Sealing of Arrest Records in California

Sealing of Arrest Records in California

Remember when the school principal warned a misbehaving student that a particular transgression would remain in his or her “permanent record”? Records of criminal convictions and guilty pleas are sort of the adult equivalent. Unlike your school disciplinary history, however, criminal records are generally considered public in California. This means that credit reporting agencies, potential employers, and landlords can find out that you were once convicted or plead guilty to a crime in the state.

But what if:

– You were arrested but never charged?

– Charges were filed, but they were dismissed (whether voluntarily or by the court) before you went to trial?

– Your case went to trial and you were acquitted?

Until recently, even in these cases the record of your arrest nearly always remained in the public records.

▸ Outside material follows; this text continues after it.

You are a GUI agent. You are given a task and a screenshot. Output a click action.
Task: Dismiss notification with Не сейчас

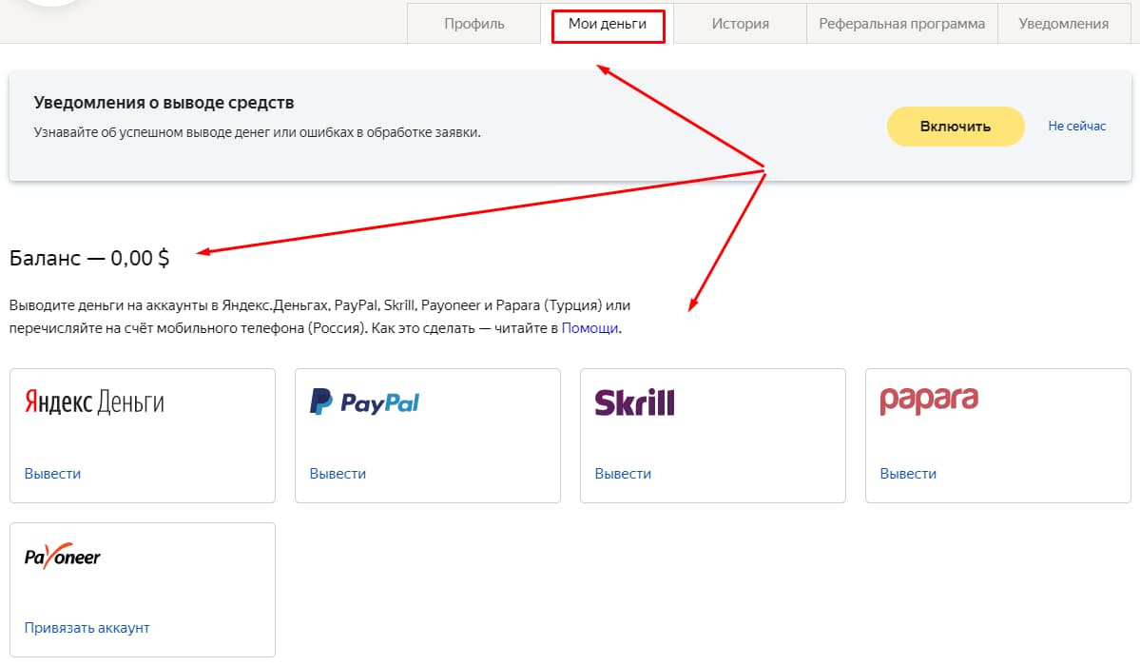point(1077,126)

What’s more, studies indicate that only about half of all organizations using criminal arrest information give the subject an opportunity to explain the circumstances.

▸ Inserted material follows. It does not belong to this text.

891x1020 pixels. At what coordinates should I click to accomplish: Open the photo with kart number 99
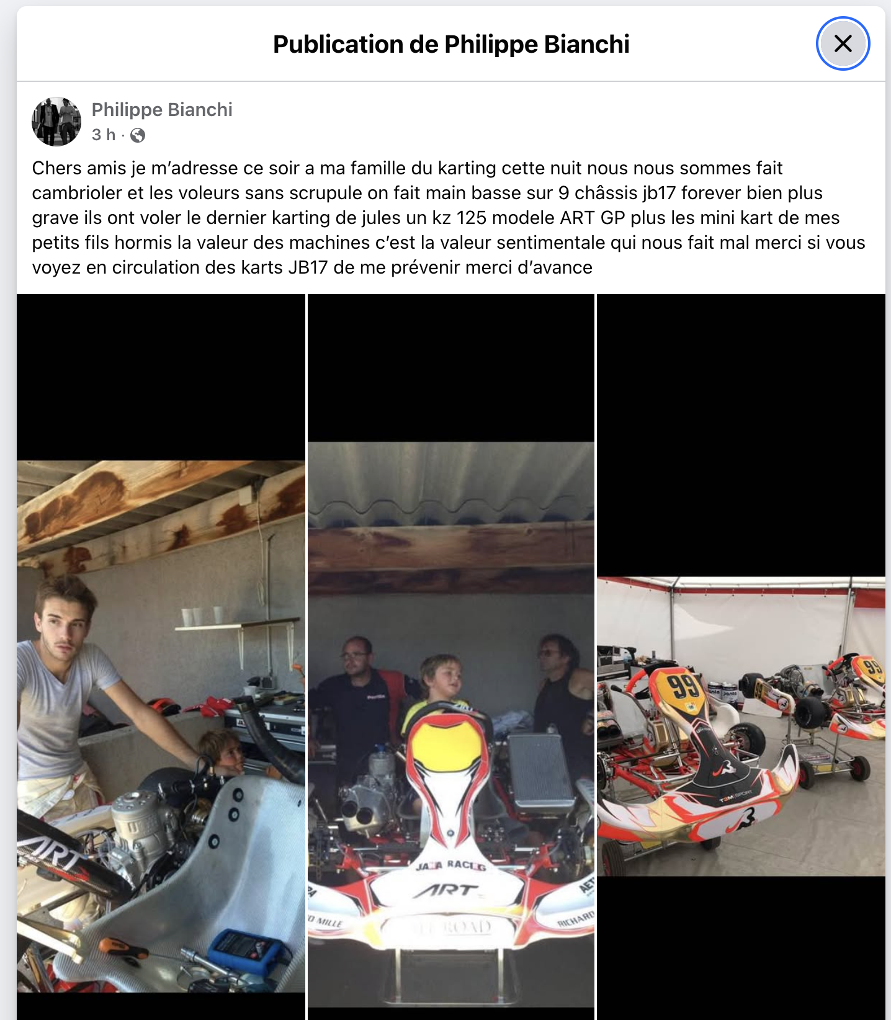pyautogui.click(x=741, y=657)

Historically, an individual could theoretically obtain a court order sealing his or her arrest record; that is, making it exempt from public disclosure. However, the California Penal Code has required a defendant to file a petition for factual innocence (PFI). Succeeding on a PFI required a showing that no reasonable basis existed for the arrest or the charges and a subjective decision by a judge. Evan acquittal by a jury wasn’t sufficient. In practice, getting an arrest record sealed has historically been extremely difficult to do.

The C.A.R.E Act

On January 1, the Consumer Arrest Record Equity (“C.A.R.E.”) Act took effect. Under the Act, courts no longer have discretion in deciding whether to seal the arrest records of certain persons. To be covered by the Act, an individual must show that:

– The state did not file charges and can no longer do so because the applicable statute of   limitations has expired; or

– He or she was arrested and charged, but the charges were dismissed, there was an acquittal by a jury, or the conviction was reversed on appeal.

In addition to these requirements, if an individual’s criminal history demonstrates a “pattern” (generally two or more convictions or guilty pleas) of crimes related to domestic violence, child abuse, or elder abuse, he or she will also need to persuade the court that sealing the person’s arrest records will be “in the interests of justice.”

There are a few other important exceptions. The court is not required to seal a person’s arrest record if he or she:

– Was arrested for homicide or another crime for which there is no statute of limitations

– Tried to physically evade arrest or prosecution by, for example, fleeing the state

  • Tried to evade arrest or prosecution by committing (and being charged with) identity theft.

Once a record is sealed, for most purposes it is considered expunged; that is, it is treated as though the arrest never occurred. There are some exceptions related to persons charged again with the same offense (such as DUI), as well as those seeking appointment to a peace officer or certain other public positions.

Statutes of Limitations

As noted above, the rights conferred by the CARE Act apply only if the state can no longer file charges because the statute of limitations has expired. Whether or not the District Attorney intends to file charges is irrelevant – if he could still do so, there is no right to obtain a sealing order. Statutes of limitations are typically one, three or six years long. In general, the more serious the crime, the longer the California criminal statute of limitations.